(Collected data)
□ □ □ □ □ □ □

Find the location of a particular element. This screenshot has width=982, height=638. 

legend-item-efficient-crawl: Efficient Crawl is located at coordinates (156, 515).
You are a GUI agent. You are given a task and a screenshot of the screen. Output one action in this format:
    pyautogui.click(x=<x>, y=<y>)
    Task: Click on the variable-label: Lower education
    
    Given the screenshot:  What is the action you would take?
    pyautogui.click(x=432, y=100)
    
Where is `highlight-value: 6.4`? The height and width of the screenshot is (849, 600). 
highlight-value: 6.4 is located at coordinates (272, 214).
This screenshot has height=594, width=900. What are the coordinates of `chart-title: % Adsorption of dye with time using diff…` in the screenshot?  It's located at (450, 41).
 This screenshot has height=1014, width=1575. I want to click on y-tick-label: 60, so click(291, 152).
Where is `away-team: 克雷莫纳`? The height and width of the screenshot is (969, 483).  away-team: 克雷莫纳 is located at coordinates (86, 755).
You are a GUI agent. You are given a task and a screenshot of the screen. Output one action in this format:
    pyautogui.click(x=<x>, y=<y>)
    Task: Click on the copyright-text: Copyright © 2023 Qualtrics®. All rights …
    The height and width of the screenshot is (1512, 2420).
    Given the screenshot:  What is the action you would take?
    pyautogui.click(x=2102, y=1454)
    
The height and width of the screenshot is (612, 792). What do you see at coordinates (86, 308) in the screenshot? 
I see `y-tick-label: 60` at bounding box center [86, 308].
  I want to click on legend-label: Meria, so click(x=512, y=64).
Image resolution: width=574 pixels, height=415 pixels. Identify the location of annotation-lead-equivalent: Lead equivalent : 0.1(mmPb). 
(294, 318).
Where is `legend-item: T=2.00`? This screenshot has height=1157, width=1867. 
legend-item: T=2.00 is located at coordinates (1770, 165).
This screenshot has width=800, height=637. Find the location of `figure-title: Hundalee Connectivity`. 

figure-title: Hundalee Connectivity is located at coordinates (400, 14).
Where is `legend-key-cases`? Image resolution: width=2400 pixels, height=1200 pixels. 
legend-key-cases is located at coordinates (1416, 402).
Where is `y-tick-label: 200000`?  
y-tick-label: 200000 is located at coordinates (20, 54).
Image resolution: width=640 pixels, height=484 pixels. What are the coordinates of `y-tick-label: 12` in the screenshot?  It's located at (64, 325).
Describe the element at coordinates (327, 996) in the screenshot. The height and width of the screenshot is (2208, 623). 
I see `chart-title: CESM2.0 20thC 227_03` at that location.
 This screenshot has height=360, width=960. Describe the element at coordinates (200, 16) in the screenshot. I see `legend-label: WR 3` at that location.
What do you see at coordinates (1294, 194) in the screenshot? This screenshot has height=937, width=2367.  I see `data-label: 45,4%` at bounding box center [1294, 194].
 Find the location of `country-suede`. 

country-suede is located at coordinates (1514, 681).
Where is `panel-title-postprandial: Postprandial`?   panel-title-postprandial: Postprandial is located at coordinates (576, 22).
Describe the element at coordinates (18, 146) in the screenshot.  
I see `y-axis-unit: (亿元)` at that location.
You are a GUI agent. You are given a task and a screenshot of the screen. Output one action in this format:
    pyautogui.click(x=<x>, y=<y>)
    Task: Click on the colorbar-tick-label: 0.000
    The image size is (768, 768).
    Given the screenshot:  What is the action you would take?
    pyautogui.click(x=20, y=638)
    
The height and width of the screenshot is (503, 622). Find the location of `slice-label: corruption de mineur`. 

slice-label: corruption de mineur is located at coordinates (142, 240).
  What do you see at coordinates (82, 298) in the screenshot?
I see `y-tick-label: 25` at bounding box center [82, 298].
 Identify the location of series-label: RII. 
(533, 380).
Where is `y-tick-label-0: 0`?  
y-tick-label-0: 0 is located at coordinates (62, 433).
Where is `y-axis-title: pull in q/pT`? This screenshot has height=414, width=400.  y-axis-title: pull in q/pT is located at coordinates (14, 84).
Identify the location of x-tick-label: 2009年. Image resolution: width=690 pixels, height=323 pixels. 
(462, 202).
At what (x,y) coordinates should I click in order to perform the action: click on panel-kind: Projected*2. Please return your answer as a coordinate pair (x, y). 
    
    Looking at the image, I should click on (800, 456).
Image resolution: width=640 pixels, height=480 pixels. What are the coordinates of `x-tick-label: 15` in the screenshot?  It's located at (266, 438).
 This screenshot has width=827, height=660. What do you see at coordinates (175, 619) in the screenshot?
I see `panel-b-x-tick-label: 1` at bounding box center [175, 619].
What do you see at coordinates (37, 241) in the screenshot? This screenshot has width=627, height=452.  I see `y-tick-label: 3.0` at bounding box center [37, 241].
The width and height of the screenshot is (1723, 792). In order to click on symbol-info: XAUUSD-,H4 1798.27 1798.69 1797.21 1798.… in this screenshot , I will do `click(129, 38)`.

□ □ □ □ □ □ □

_YOUR TASK_. Please copy every entry above word for word, keeping each line unchanged.

_EXERCISE OUTPUT_.
Find the location of a particular element. This screenshot has width=982, height=638. 

legend-item-efficient-crawl: Efficient Crawl is located at coordinates (156, 515).
You are a GUI agent. You are given a task and a screenshot of the screen. Output one action in this format:
    pyautogui.click(x=<x>, y=<y>)
    Task: Click on the variable-label: Lower education
    
    Given the screenshot:  What is the action you would take?
    pyautogui.click(x=432, y=100)
    
Where is `highlight-value: 6.4`? The height and width of the screenshot is (849, 600). 
highlight-value: 6.4 is located at coordinates (272, 214).
This screenshot has height=594, width=900. What are the coordinates of `chart-title: % Adsorption of dye with time using diff…` in the screenshot?  It's located at (450, 41).
 This screenshot has height=1014, width=1575. I want to click on y-tick-label: 60, so click(291, 152).
Where is `away-team: 克雷莫纳`? The height and width of the screenshot is (969, 483).  away-team: 克雷莫纳 is located at coordinates (86, 755).
You are a GUI agent. You are given a task and a screenshot of the screen. Output one action in this format:
    pyautogui.click(x=<x>, y=<y>)
    Task: Click on the copyright-text: Copyright © 2023 Qualtrics®. All rights …
    The height and width of the screenshot is (1512, 2420).
    Given the screenshot:  What is the action you would take?
    pyautogui.click(x=2102, y=1454)
    
The height and width of the screenshot is (612, 792). What do you see at coordinates (86, 308) in the screenshot? 
I see `y-tick-label: 60` at bounding box center [86, 308].
  I want to click on legend-label: Meria, so click(x=512, y=64).
Image resolution: width=574 pixels, height=415 pixels. Identify the location of annotation-lead-equivalent: Lead equivalent : 0.1(mmPb). 
(294, 318).
Where is `legend-item: T=2.00`? This screenshot has height=1157, width=1867. 
legend-item: T=2.00 is located at coordinates (1770, 165).
This screenshot has width=800, height=637. Find the location of `figure-title: Hundalee Connectivity`. 

figure-title: Hundalee Connectivity is located at coordinates (400, 14).
Where is `legend-key-cases`? Image resolution: width=2400 pixels, height=1200 pixels. 
legend-key-cases is located at coordinates (1416, 402).
Where is `y-tick-label: 200000`?  
y-tick-label: 200000 is located at coordinates (20, 54).
Image resolution: width=640 pixels, height=484 pixels. What are the coordinates of `y-tick-label: 12` in the screenshot?  It's located at (64, 325).
Describe the element at coordinates (327, 996) in the screenshot. The height and width of the screenshot is (2208, 623). 
I see `chart-title: CESM2.0 20thC 227_03` at that location.
 This screenshot has height=360, width=960. Describe the element at coordinates (200, 16) in the screenshot. I see `legend-label: WR 3` at that location.
What do you see at coordinates (1294, 194) in the screenshot? This screenshot has height=937, width=2367.  I see `data-label: 45,4%` at bounding box center [1294, 194].
 Find the location of `country-suede`. 

country-suede is located at coordinates (1514, 681).
Where is `panel-title-postprandial: Postprandial`?   panel-title-postprandial: Postprandial is located at coordinates (576, 22).
Describe the element at coordinates (18, 146) in the screenshot.  
I see `y-axis-unit: (亿元)` at that location.
You are a GUI agent. You are given a task and a screenshot of the screen. Output one action in this format:
    pyautogui.click(x=<x>, y=<y>)
    Task: Click on the colorbar-tick-label: 0.000
    The image size is (768, 768).
    Given the screenshot:  What is the action you would take?
    pyautogui.click(x=20, y=638)
    
The height and width of the screenshot is (503, 622). Find the location of `slice-label: corruption de mineur`. 

slice-label: corruption de mineur is located at coordinates (142, 240).
  What do you see at coordinates (82, 298) in the screenshot?
I see `y-tick-label: 25` at bounding box center [82, 298].
 Identify the location of series-label: RII. 
(533, 380).
Where is `y-tick-label-0: 0`?  
y-tick-label-0: 0 is located at coordinates (62, 433).
Where is `y-axis-title: pull in q/pT`? This screenshot has height=414, width=400.  y-axis-title: pull in q/pT is located at coordinates (14, 84).
Identify the location of x-tick-label: 2009年. Image resolution: width=690 pixels, height=323 pixels. 
(462, 202).
At what (x,y) coordinates should I click in order to perform the action: click on panel-kind: Projected*2. Please return your answer as a coordinate pair (x, y). 
    
    Looking at the image, I should click on (800, 456).
Image resolution: width=640 pixels, height=480 pixels. What are the coordinates of `x-tick-label: 15` in the screenshot?  It's located at (266, 438).
 This screenshot has width=827, height=660. What do you see at coordinates (175, 619) in the screenshot?
I see `panel-b-x-tick-label: 1` at bounding box center [175, 619].
What do you see at coordinates (37, 241) in the screenshot? This screenshot has width=627, height=452.  I see `y-tick-label: 3.0` at bounding box center [37, 241].
The width and height of the screenshot is (1723, 792). In order to click on symbol-info: XAUUSD-,H4 1798.27 1798.69 1797.21 1798.… in this screenshot , I will do `click(129, 38)`.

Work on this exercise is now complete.